**Problem**
Your answer must hold only the lines below from the line containing "Související produkty (818, 1081)" through the line containing "Services (645, 58)", each reproduced exactly.

*** Excerpted data Section Begins ***

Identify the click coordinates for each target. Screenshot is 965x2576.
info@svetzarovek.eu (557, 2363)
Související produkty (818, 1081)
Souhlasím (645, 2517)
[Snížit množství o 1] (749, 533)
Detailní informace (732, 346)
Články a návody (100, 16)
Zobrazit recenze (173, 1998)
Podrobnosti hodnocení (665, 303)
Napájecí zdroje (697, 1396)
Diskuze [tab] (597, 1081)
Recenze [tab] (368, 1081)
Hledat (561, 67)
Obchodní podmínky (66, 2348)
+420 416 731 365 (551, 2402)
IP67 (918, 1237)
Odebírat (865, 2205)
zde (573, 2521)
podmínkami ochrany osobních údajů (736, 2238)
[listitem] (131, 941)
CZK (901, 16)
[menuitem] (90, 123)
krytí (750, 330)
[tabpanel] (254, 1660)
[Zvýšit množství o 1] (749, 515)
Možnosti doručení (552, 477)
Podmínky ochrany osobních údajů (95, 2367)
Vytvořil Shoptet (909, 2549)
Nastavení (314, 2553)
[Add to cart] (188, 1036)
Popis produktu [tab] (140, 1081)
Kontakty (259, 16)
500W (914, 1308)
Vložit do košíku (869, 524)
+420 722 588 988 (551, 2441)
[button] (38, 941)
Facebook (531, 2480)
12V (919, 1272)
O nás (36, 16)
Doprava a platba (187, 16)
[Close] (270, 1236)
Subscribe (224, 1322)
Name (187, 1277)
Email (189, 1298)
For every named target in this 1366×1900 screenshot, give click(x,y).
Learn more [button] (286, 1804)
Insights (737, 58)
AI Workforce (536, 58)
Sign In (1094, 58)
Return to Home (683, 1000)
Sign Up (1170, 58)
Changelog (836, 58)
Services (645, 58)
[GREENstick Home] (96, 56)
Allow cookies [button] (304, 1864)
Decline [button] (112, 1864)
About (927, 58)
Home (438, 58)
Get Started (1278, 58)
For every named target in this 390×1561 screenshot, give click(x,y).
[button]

*** Excerpted data Section Ends ***

**Worked solution**
Související produkty (818, 1081)
Souhlasím (645, 2517)
[Snížit množství o 1] (749, 533)
Detailní informace (732, 346)
Články a návody (100, 16)
Zobrazit recenze (173, 1998)
Podrobnosti hodnocení (665, 303)
Napájecí zdroje (697, 1396)
Diskuze [tab] (597, 1081)
Recenze [tab] (368, 1081)
Hledat (561, 67)
Obchodní podmínky (66, 2348)
+420 416 731 365 (551, 2402)
IP67 (918, 1237)
Odebírat (865, 2205)
zde (573, 2521)
podmínkami ochrany osobních údajů (736, 2238)
[listitem] (131, 941)
CZK (901, 16)
[menuitem] (90, 123)
krytí (750, 330)
[tabpanel] (254, 1660)
[Zvýšit množství o 1] (749, 515)
Možnosti doručení (552, 477)
Podmínky ochrany osobních údajů (95, 2367)
Vytvořil Shoptet (909, 2549)
Nastavení (314, 2553)
[Add to cart] (188, 1036)
Popis produktu [tab] (140, 1081)
Kontakty (259, 16)
500W (914, 1308)
Vložit do košíku (869, 524)
+420 722 588 988 (551, 2441)
[button] (38, 941)
Facebook (531, 2480)
12V (919, 1272)
O nás (36, 16)
Doprava a platba (187, 16)
[Close] (270, 1236)
Subscribe (224, 1322)
Name (187, 1277)
Email (189, 1298)
For every named target in this 1366×1900 screenshot, give click(x,y).
Learn more [button] (286, 1804)
Insights (737, 58)
AI Workforce (536, 58)
Sign In (1094, 58)
Return to Home (683, 1000)
Sign Up (1170, 58)
Changelog (836, 58)
Services (645, 58)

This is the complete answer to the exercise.